The interactive activation model described above is a model that simulates simple neural processing. Behavioral data has been used to increase the validity of this model. Specifically, Massaro (1989) argued that the interactive activation model "was to insensitive to effects of stimulus information that contradicted the information from the context" (Anderson, 1995, pp. 70). When the PDP (TRACE model proposed by McClelland & Elman, 1986) model’s performance was compared to subject data on the performance in a phoneme recognition task it showed much stronger effects of context than shown in the data. This model was adjusted by McClelland (1991, in Anderson, 1995) by using activations that were somewhat variable. This model does a better job a predicting how subjects combine stimulus and context information. The use of behavioral data to improve PDP models is one example of how behavioral and neuroscience approaches can be used to enhance the understanding of each theory and model.

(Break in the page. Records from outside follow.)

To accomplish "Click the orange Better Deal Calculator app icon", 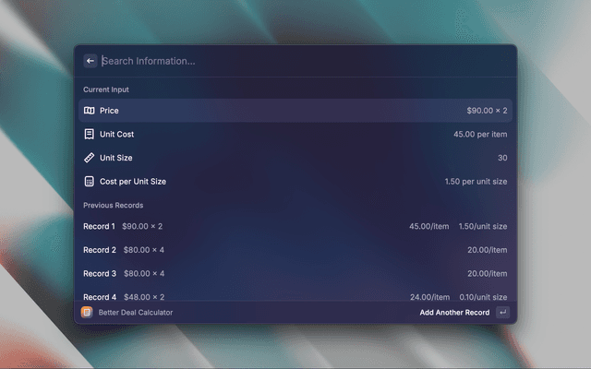I will click(87, 313).
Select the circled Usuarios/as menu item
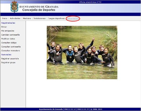The height and width of the screenshot is (111, 141). pyautogui.click(x=73, y=19)
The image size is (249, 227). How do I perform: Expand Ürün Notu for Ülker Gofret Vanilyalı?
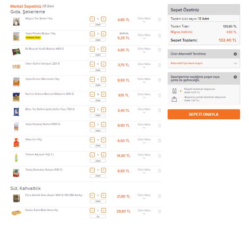pyautogui.click(x=144, y=65)
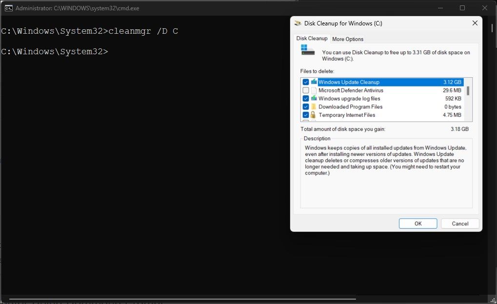
Task: Switch to the More Options tab
Action: click(347, 39)
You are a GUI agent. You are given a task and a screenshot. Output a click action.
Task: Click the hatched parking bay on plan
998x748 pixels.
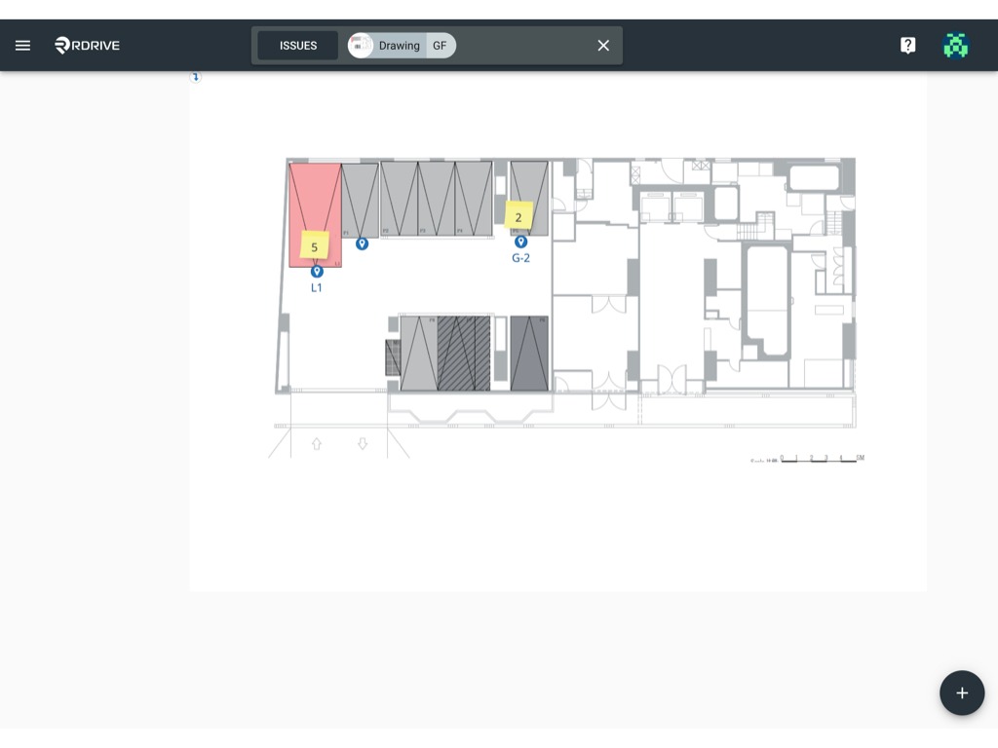[464, 354]
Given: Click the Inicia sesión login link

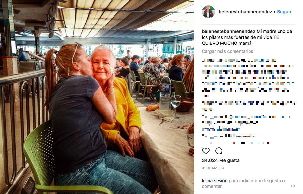Looking at the screenshot, I should tap(215, 181).
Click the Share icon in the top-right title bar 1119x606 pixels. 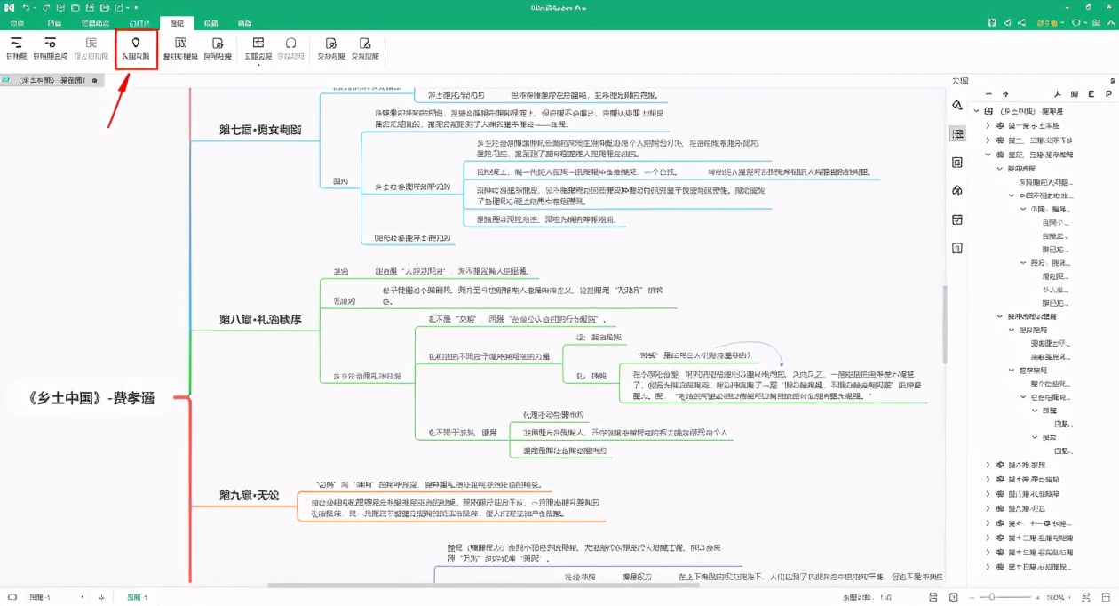click(x=1022, y=21)
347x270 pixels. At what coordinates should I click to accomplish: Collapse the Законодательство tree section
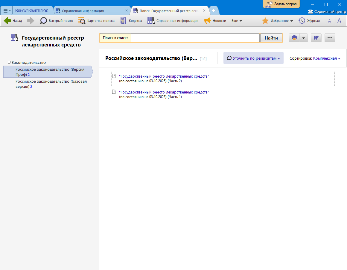[9, 62]
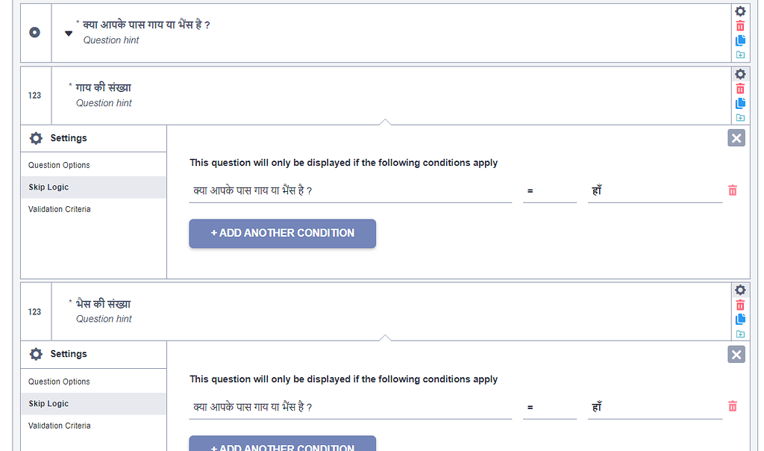This screenshot has height=451, width=764.
Task: Remove skip condition under भैस की संख्या
Action: tap(733, 406)
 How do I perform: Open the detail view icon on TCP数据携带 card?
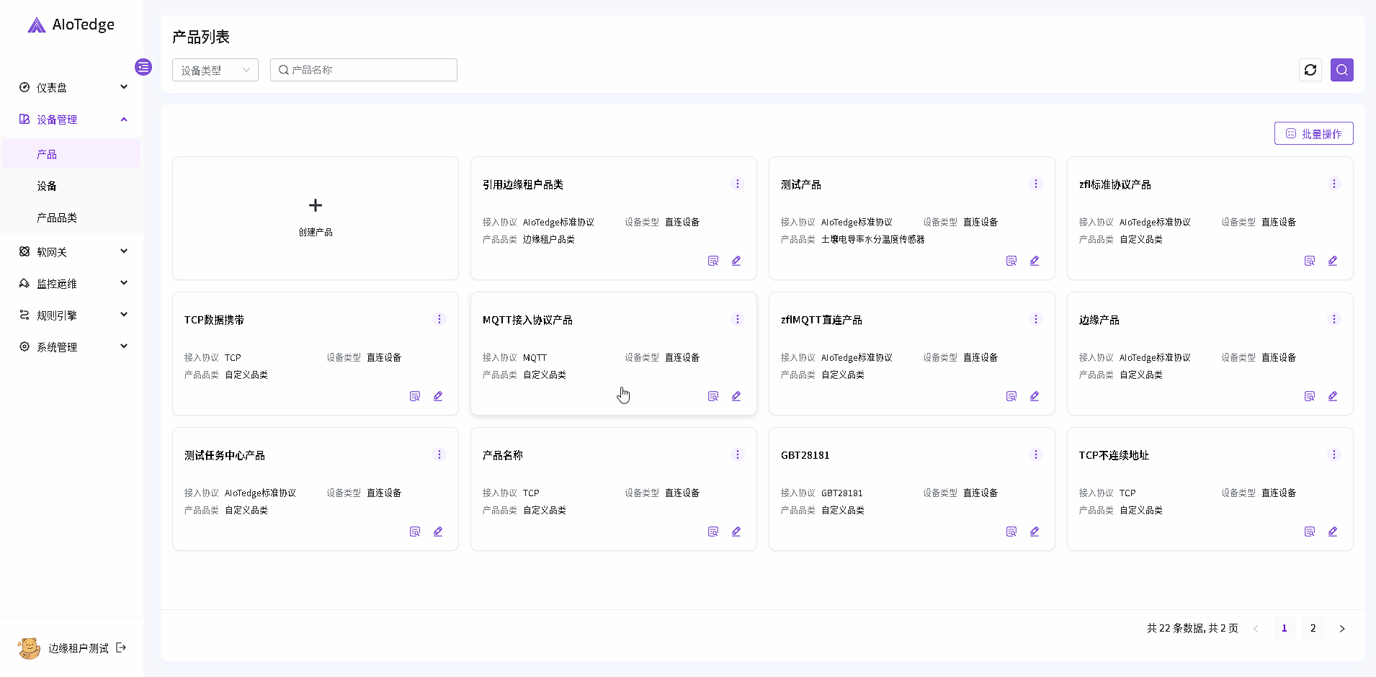tap(415, 396)
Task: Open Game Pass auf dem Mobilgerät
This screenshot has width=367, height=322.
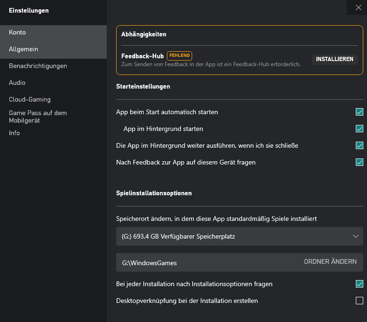Action: pyautogui.click(x=37, y=116)
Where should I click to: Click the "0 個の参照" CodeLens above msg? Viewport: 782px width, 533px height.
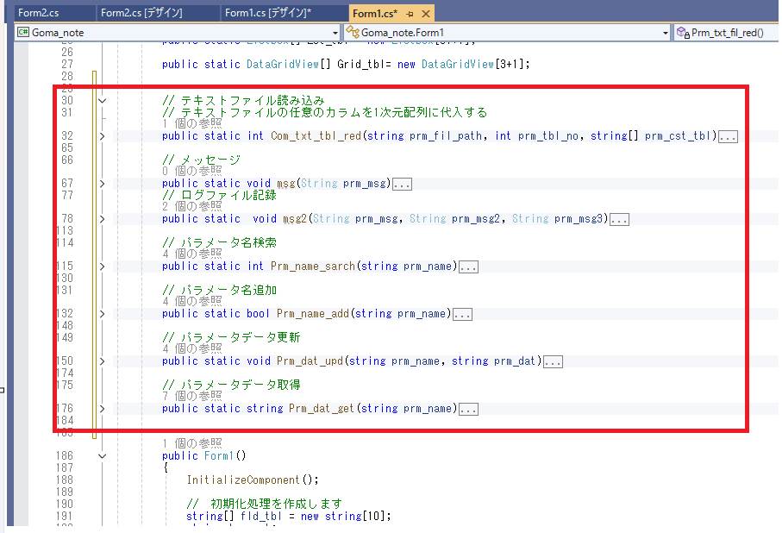tap(186, 172)
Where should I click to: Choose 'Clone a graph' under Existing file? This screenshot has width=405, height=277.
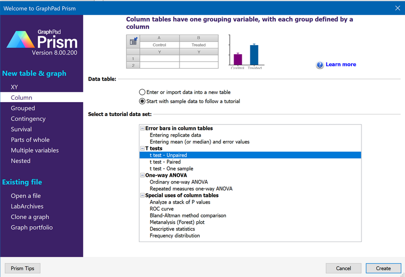point(30,217)
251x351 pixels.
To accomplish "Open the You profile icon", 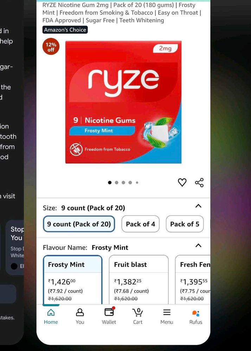I will [x=80, y=312].
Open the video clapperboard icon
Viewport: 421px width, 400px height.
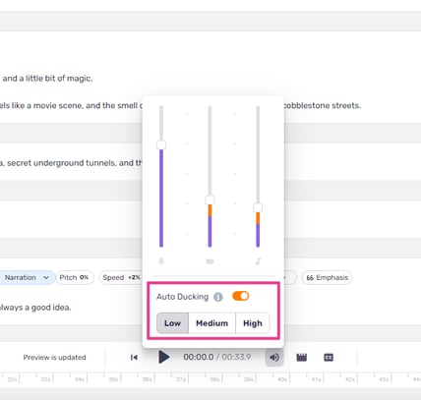(302, 357)
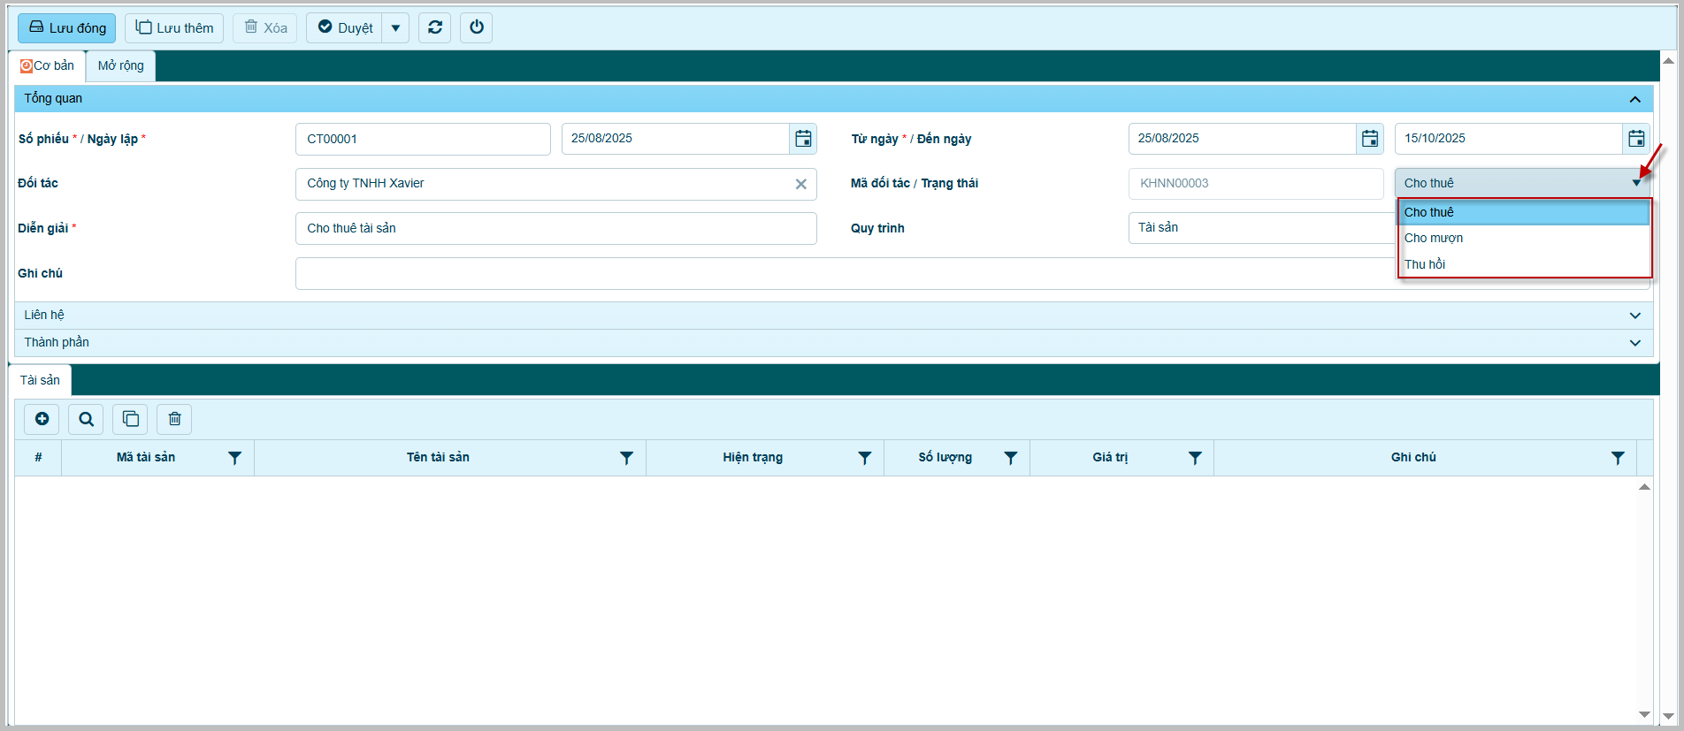Click the Lưu đóng button
Screen dimensions: 1684x731
[67, 28]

3. Imagery and neuro-imaging

Visual imagery has been thought to be very similar to visual perception but until recently there was only behavioral evidence to support this claim. Such evidence includes the work of Sheppard and his colleagues on mental rotation, the work of Kosslyn et al. on image scanning. This work suggests that the amount of time required to determine if two objects are identical is a linear function of the number of degrees the image must be rotated. And Kosslyn et al. found the amount of time required to scan between two objects in a mental image is a function of the distance between the objects. This provides support that the manipulations of mental images is a linear function of the manipulations that is performed on the actual objects. There remains a question of if the brain is using the same system for the processing of visual images as for visual perception. In 1993, Kosslyn, Alpert, Thompson, Maljkovic, Weise, Chabris, Hamilton, Rauch, and Buonanno took a different approach to the comparison of imagery and perception (in Anderson, 1995). They has subjects view blocks of letters or image them. They measured activity of the visual cortex using PET scanning technique. They found that there was greater activity of the visual cortex during imaging than during visual perception. They speculate that the activity was greater because imagery requires more effort than the visual representation than does perception. This approach has shown that visual images share many properties with the products of visual perception including the areas of the cortex that are used when processing either type of information.

Anderson, J. R. (1995). Cognitive Psychology and its Implications (4th ed.). W.H. Freeman and Company, New York.
Kolb, B &Whishaw, I. (1996) Fundamentals of Human Neuropsychology. Chapter 11, Occipital lobes. p243-264.